*** Block opens ***

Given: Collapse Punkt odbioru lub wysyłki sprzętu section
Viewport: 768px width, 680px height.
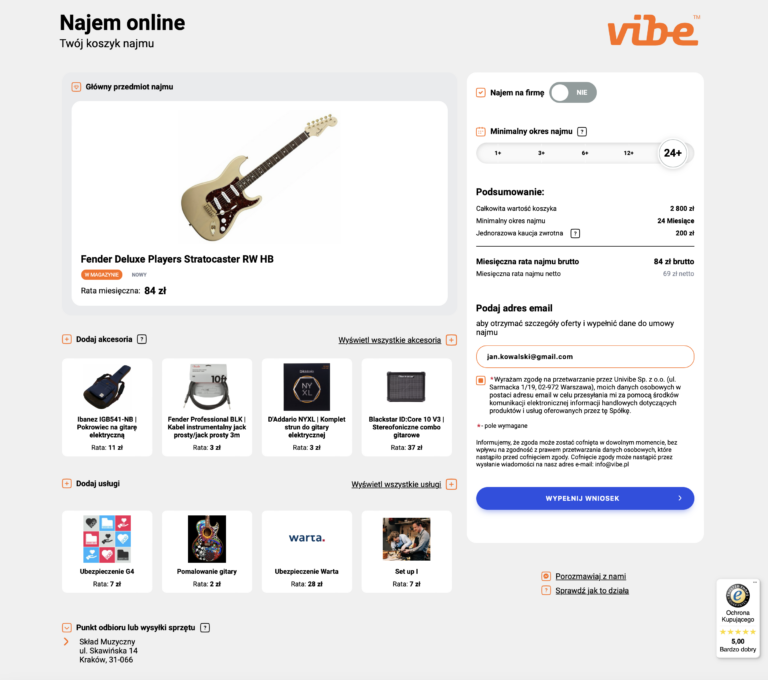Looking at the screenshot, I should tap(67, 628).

*** Block closes ***
*** Block opens ***

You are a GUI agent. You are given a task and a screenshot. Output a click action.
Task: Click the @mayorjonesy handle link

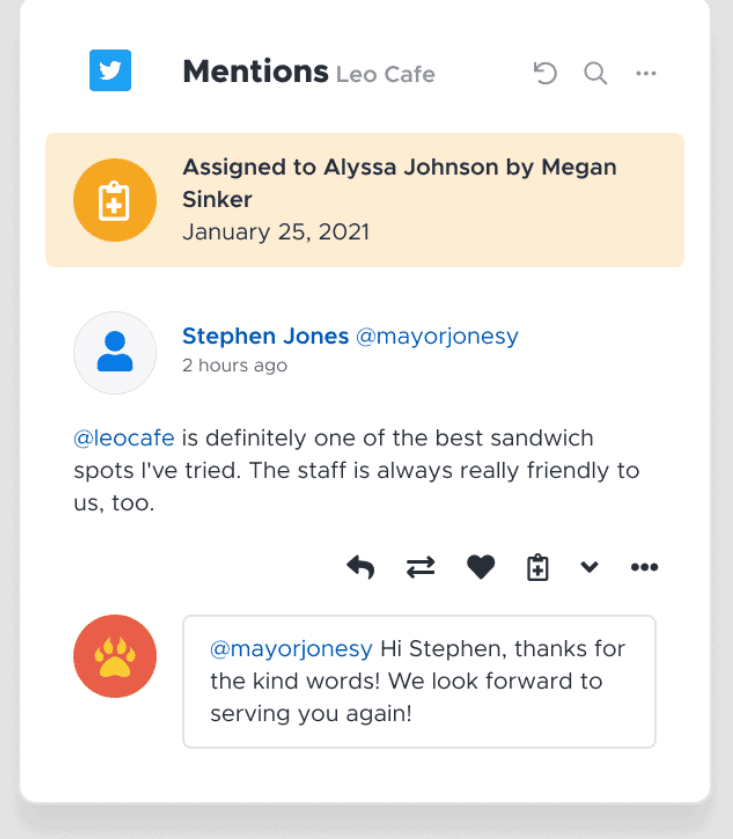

*** Block closes ***

== TASK ITEM ==
In the listing above, find the line containing "You are a GUI" and the line containing "Task: Click the @mayorjonesy handle link". Output them and every line between, exactly, and nothing else.

== SOLUTION TO THE EXERCISE ==
You are a GUI agent. You are given a task and a screenshot. Output a click action.
Task: Click the @mayorjonesy handle link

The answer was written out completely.